The duo’s essence is best expressed on “Essence”. Here one intermittently plunks bass strings alongside jagged resonation created by scratching strings below the bridge, until the piece concludes with throbbing drones reaching needle-in-the-groove concordance.
Similarly blending rhythms so there are no perceptible transition between one and another’s improvising on Meditations on Grace FMR Records CD 256-0108 are percussionists Lambert and Boston’s veteran Rakalam Bob Moses, both of whom are also visual artists. Overlaying a Pop-Art-like jumble of beats they reference ethic rhythms as frequently as those associated with conventions of so-called legit music and jazz.
Cunningly blending in double counterpoint the throbs and tinkles available from cross patterning and inverted sticking, octave jumps, staccato runs, march tempos and sudden rebounds, they understate, but never abandon heart-beat rhythms. Meanwhile bell trees are sounded, maracas shaken, ride cymbals scratched, steel pans popped and tension lugs tightened and loosened to produce multi-colours.
Subtlety is the watchword here with whisks and brushes in use more than sticks and mallets.
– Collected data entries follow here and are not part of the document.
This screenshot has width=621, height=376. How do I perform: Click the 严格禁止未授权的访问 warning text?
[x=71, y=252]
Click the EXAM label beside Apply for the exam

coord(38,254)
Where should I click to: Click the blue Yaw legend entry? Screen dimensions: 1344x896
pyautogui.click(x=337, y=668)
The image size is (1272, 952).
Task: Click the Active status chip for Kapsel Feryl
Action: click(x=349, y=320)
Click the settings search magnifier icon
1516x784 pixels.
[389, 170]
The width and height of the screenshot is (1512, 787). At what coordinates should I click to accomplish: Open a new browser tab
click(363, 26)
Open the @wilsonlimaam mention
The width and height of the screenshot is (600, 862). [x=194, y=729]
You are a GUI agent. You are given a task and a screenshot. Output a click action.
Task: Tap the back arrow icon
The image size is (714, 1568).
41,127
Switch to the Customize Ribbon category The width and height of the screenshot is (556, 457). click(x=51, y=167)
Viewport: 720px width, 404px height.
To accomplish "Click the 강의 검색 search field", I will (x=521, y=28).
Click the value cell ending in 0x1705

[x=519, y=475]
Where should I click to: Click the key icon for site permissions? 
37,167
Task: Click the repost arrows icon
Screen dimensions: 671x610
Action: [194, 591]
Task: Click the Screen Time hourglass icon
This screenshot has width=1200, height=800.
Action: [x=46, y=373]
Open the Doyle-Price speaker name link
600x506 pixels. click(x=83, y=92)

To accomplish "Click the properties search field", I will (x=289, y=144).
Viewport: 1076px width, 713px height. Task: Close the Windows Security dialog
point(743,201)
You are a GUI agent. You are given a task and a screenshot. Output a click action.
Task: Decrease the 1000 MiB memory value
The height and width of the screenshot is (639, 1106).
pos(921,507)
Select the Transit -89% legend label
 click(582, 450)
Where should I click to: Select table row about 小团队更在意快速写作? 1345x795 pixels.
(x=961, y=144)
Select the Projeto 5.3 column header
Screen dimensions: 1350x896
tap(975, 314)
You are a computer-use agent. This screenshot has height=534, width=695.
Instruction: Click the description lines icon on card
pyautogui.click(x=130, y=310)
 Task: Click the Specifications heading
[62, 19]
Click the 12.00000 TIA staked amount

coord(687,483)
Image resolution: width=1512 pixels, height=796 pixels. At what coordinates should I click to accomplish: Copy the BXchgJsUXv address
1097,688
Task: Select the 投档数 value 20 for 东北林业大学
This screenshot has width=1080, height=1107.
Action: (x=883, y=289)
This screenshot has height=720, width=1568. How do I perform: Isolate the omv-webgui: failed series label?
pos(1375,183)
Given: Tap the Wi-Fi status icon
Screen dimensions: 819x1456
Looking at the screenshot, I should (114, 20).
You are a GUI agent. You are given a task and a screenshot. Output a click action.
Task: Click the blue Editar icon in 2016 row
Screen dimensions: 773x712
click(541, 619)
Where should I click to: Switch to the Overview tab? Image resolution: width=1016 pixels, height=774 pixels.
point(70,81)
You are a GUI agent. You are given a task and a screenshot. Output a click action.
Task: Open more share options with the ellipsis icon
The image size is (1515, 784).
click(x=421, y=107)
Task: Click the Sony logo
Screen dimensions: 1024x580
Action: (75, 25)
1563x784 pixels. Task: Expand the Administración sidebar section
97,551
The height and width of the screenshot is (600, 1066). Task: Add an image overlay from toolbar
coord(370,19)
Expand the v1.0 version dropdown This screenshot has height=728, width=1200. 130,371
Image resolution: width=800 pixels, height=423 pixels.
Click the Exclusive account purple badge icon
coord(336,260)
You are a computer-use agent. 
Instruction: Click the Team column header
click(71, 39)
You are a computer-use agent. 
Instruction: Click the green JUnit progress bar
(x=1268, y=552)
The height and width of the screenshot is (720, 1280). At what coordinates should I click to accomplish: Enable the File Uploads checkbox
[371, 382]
Cognizant of each other every second, one drummer produces rim shots when the other ratchets; or one bluntly whack the bass drum when the other pounds Indian tom-toms. Chromatically shifting the tonal centre, they advance left-and-right in tandem. Gauge the joy in the proceeding, by noting the ecstatic shouts frequently heard from the participants.
This joy is also apparent on Johnston’s United Brassworkers Front In Between Stories Evander Music EM 040. This Bay- area band of two trumpets, two trombones, tuba, guitar, bass and drums plays mostly Johnston’s compositions, while echoes of Balkan marches, brass chorals, Dixieland and mariachi music abound. As burbling tuba provides the pedal-point bottom, shuffle drum beats and walking bass lines add an R&B feel.
Johnston is surprisingly expressive and romantic on the sardonic “Long Live the Yes Men”, yet breaks up the initially stately “In Between Stories” with splattering triple-tonguing, jazz shakes and rubato slurs. Chunky rhythm guitar licks and half-honk/half-hip-hop from tuba adds to the transformation. Elsewhere Johnston’s arranging skills showcase polyphonic undulations, ensuring the massed brass braying is neither protracted nor gratuitous.
Brass band-inflected jazz is also the raison d’etre on Quinsin Nachoff/Bruno Tocanne Project 5 New Dreams Cristal CD 0824, although clarinetist/tenor saxophonist Nachoff’s co-leader is a French drummer, as are the other two trumpeters and another saxophonist. Eschewing chordal instruments the unbridled power of Tocanne’s drumming manages makes the band evoke drummer Art Blakey’s Jazz Messengers. With nearly every tune a foot-tapper, Tocanne’s ruffs and flams encourage doubled brass triplet, so that the trumpeters often sound like an intertwined Lee Morgan and Freddie Hubbard.
Lionel Martin often confines himself to ostinato slurps from the baritone saxophone, except for some flutter-tongued exchanges with Nachoff. Otherwise space is left open for the Canadian who makes good use of it. On “Soulèvement” he plumbs his tenor saxophone’s depth with a wide vibrato and irregular diaphragm breaths, buzzing upwards into waves of altissimo before Tocanne’s press rolls surgically cut off the exposition. In contrast, “Goodbye Lullaby” benefits from the baritone saxophone’s bass undercurrent as Nachoff shades the andante melody with coloratura and moderato clarinet obbligatos.
While cutting contests may be a relic of the past, international musical cooperation continues to set high standards.